But would anyone? I know I wasn’t alone in this sense of dislocation. The war had ripped a great big hole in the continuity of all our lives. We look back with incomprehension at the time before. Like England viewed from France. Men were coming home to strangers, frightening children they’d never met. Five years of fighting alters a man’s perspective, hardens him or turns him to mush. Coming back to wives and lovers, how would they explain the night terrors and the daytime despair? How could they talk about it? The vocabulary was different and there were no translators. I was glad not to have anyone to burden.

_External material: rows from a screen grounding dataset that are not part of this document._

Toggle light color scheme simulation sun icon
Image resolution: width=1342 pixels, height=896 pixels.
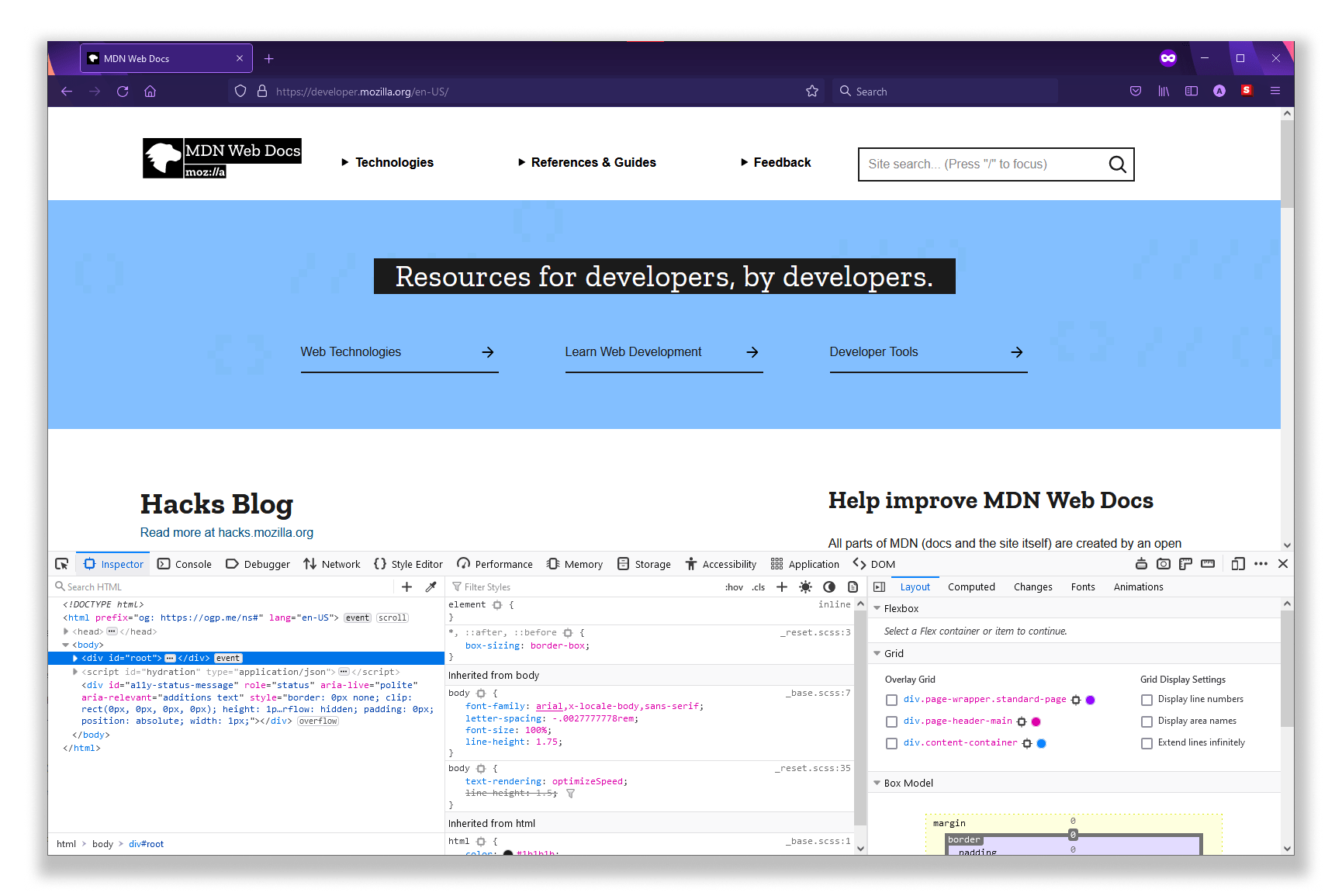click(x=805, y=587)
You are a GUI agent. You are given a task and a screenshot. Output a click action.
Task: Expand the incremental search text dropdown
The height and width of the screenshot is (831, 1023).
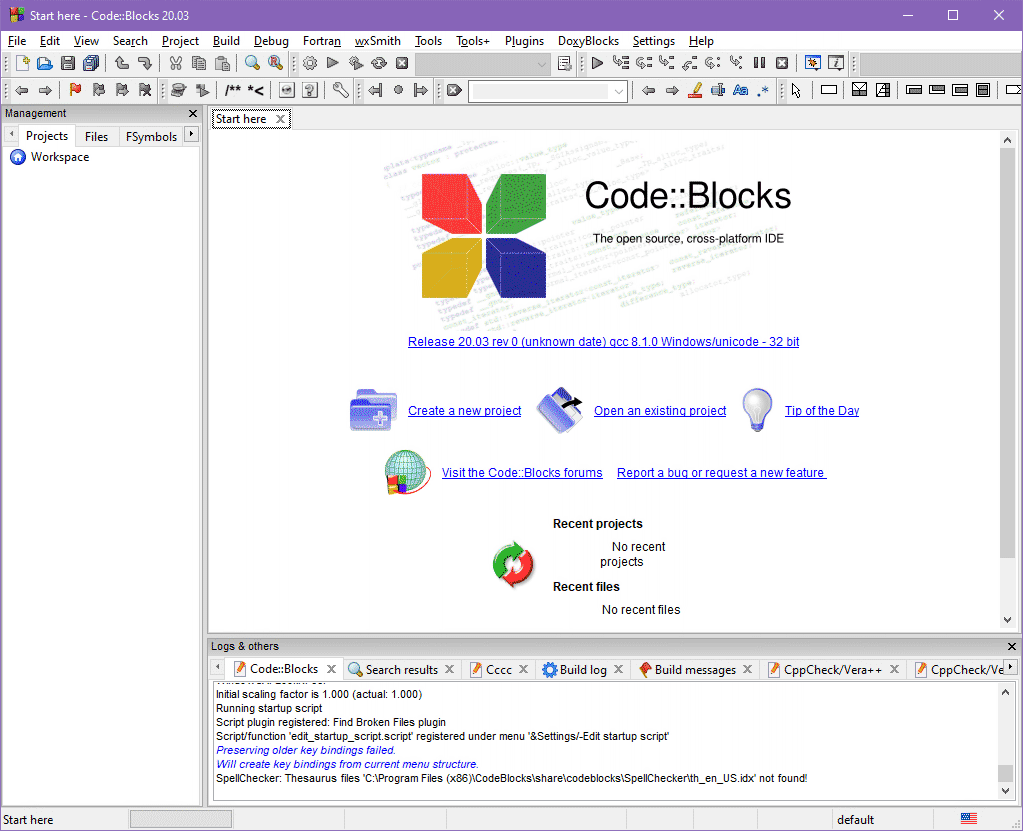pyautogui.click(x=619, y=90)
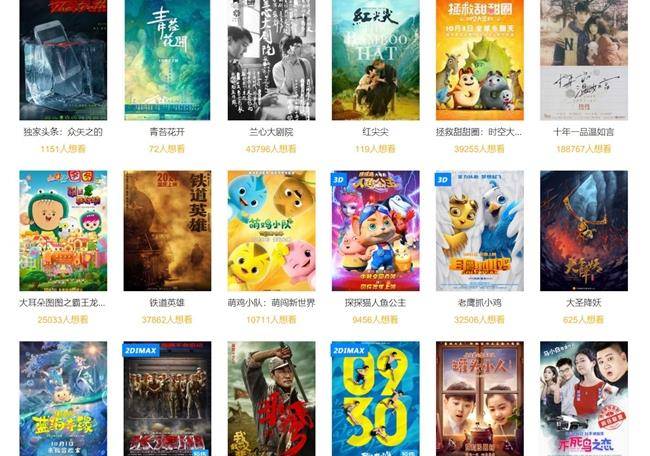Viewport: 650px width, 456px height.
Task: Open the 十年一品温如言 title link
Action: coord(584,132)
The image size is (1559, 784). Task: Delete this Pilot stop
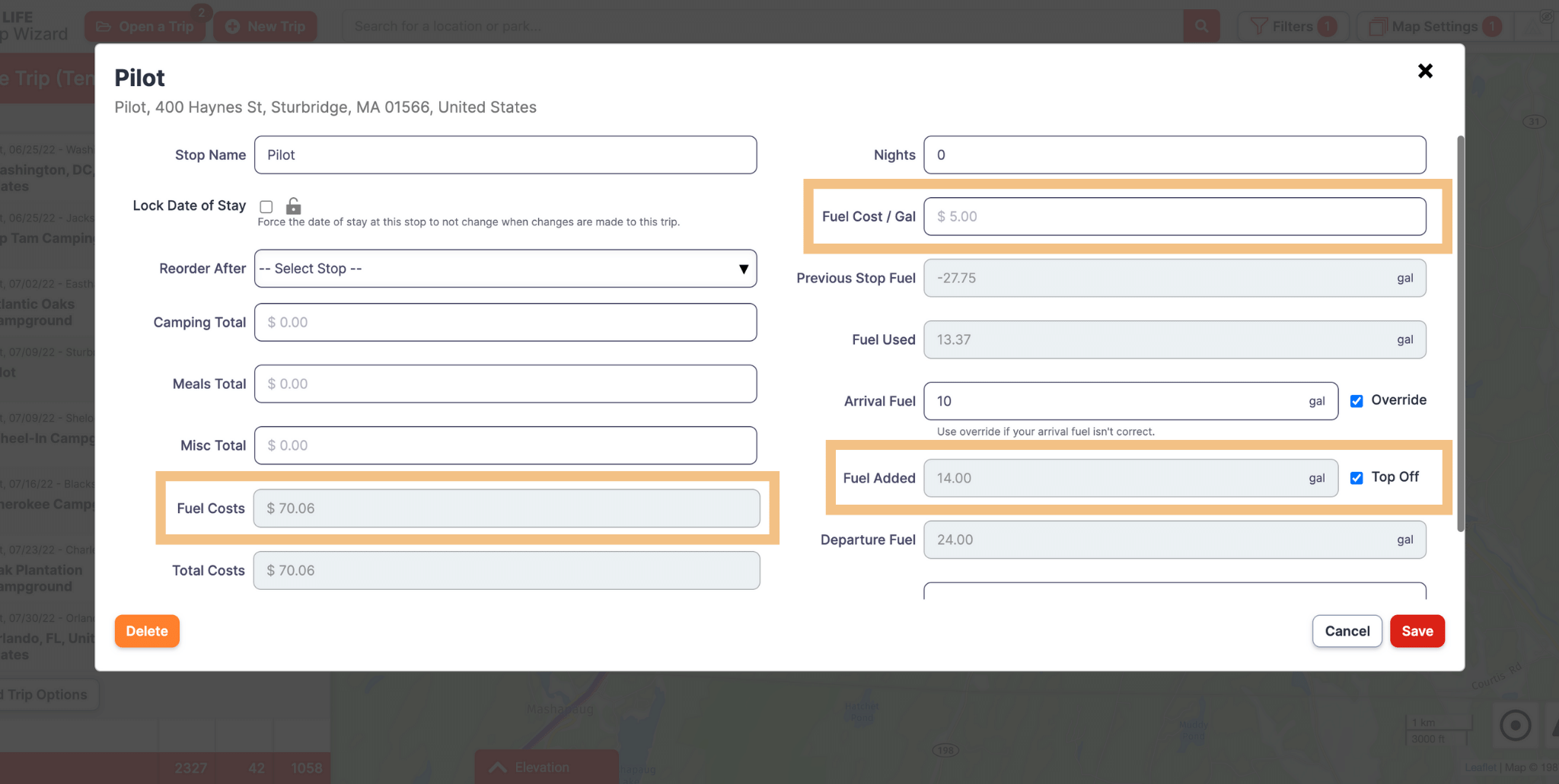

Was I therefore being unfair to Fiona? Unfair to us? There had barely been a glimpse of the girl I knew, but in her way she’d been through worse wars than many’s the squaddie. Who was I to judge anyone who could still function, still hold her head up, living in a slum, with all that she’d loved torn or distorted? We owed each other some kindness for what we’d been. Maybe once all this had passed I’d take her out for fancy cakes and hot scones on her day off at Miss Cranston’s.
The other revelation was that all roads led to the Slatterys. But how the hell was I to get at them? I could just walk up to their big house at Bearsden and beat the door down, but I assumed they’d have boiling oil perched on the battlements to fend off intruders. Or even if they let me in, they were hardly likely to open up their black hearts to me and confess their sins. They knew they’d get no absolution from me.
I could do my pub crawl again and wait till I ran into the pair of blackguards that had thrown me to the fishes. That was certainly tempting. I had a score or two to settle. And with Samantha Campbell’s gun in my pocket, the sides were more evenly balanced. However, apart from the personal satisfaction of breaking the bastards’ heads open, it wouldn’t provide me with evidence of a stitch-up for Hugh’s appeal.
‘Can we use it?’ I asked a disconcerted Sam later.
‘Being the father neither proves nor disproves Hugh’s guilt. But if I’d known that the boy was his during the trial, I could have used it. Now, even if they believed her statement, it doesn’t basically alter the case against him.’
‘Surely they’d believe Fiona? Why on earth would she make that up?’
‘But why bring it up now?’
‘To save the father of her son from a hanging!’
‘It’s not a proof of anything.’
‘Don’t be so… so lawyerly! Wouldn’t they consider it impossible that a father could do that to his own son?’
Sam shook her head resignedly. ‘You’ve led a sheltered life, Douglas Brodie, if you think it’s too far-fetched for a father to abuse his child. The cases I’ve seen…’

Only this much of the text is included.